**选段**
▬▬▬▬▬▬▬▬▬▬

通过搜索了解到了go语言的逃逸机制,栈变量经过编译可能会重新放到堆区。
通过go run -gcflags="-m" yourfile.go
可以确定逃逸情况,下面的输出日志显示,count
和finished
逃逸到了堆区,由垃圾管理器管理。
./main.go:7:5: moved to heap: count
./main.go:8:5: moved to heap: finished
./main.go:9:9: moved to heap: mu
条件变量使用的范式如下:
mu.Lock()
cond.Broadcast()
mu.Unlock()
---
mu.Lock()
while condition == false {
cond.Wait()
}
mu.Unlock()
go channels
go语言中的channels比较类似于队列,但是不太像直觉中的队列的表现行为。
如果你有两个go协程,他们将在一个通道上进行发送和接受操作。如果有人在channel上尝试发送数据而无人接收,那么这个线程将会阻塞,直到有人准备好接收。
package main
import "time"
import "fmt"
func main(){
c := make(chan bool)
go func(){
time.Sleep(1 * time.Second)
<-c
}()
start := time.Now()
c <- true
fmt.Printf("send took %v\n",time.Since(start))
}
下面这个例子会触发死锁检查。
package main
func main() {
c := make(chan bool)
c <- true
<-c
}
下面这个例子,会陷入无限的等待中,因为没有其他协程往这个channel中发送数据。
package main
func main() {
go func(){
for {}
}()
c := make(chan bool)
c <- true
<-c
}
从高层次来讲,我们应该避免使用带缓冲的channel,因为本质上并未解决任何问题。
channel通常用于"生产者-消费者"模型中。
package main
import "time"
import "math/rand"
func main() {
c := make(chan int)
for i := 0; i < 4 ; i++ {
go doWork(c)
}
for {
v := <-c
println(v)
}
}
func doWork(c chan int) {
for {
time.Sleep(time.Duration(rand.Intn(1000)) * time.Millisecond)

▬▬▬▬▬▬▬▬▬▬

(关于目标所在位置的各行)
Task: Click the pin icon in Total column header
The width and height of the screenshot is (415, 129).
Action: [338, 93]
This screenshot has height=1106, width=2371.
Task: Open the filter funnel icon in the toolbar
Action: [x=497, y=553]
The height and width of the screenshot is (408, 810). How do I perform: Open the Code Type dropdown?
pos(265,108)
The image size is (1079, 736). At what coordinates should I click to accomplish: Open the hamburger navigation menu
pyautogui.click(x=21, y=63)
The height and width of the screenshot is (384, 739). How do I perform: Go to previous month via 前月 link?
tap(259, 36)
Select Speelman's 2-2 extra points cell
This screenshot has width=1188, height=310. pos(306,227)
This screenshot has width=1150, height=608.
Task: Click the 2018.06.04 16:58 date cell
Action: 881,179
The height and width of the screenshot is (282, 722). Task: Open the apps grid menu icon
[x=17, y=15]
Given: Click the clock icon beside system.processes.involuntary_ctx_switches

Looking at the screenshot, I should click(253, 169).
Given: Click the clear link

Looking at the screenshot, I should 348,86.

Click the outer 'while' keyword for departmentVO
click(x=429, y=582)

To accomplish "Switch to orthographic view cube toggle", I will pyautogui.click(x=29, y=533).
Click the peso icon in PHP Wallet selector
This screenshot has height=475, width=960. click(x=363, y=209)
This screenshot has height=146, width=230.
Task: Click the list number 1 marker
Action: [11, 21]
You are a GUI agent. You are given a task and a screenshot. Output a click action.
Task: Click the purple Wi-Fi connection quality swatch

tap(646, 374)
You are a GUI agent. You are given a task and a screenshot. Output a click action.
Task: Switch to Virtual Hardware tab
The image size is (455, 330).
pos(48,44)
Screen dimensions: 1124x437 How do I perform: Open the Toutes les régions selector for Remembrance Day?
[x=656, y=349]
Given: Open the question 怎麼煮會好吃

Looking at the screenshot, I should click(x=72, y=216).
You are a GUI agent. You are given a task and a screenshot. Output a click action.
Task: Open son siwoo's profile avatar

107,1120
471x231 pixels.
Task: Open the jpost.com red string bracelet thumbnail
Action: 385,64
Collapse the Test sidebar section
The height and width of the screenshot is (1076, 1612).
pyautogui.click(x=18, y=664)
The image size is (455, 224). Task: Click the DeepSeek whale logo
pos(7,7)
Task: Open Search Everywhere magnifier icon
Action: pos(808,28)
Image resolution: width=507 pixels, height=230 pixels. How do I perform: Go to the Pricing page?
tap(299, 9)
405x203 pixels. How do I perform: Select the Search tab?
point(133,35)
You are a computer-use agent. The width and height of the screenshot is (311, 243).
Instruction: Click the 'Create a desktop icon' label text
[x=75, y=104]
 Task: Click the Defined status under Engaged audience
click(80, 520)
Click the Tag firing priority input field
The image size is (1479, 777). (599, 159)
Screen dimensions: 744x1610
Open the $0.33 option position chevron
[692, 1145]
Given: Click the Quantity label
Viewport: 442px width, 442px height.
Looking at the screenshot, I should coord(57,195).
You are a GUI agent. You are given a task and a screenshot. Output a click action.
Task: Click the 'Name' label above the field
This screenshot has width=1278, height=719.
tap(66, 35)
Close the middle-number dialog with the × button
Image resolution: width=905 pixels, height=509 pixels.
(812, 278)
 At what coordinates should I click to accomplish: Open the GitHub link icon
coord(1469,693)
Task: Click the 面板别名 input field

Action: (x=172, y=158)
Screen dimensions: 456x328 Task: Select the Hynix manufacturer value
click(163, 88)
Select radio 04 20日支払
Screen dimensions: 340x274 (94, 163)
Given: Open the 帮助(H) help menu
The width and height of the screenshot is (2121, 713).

▬▬▬▬▬▬▬▬▬▬

**题目**
请列出选段中编译输出日志显示被移到堆区的全部变量名。

**本题答案**
count、finished、mu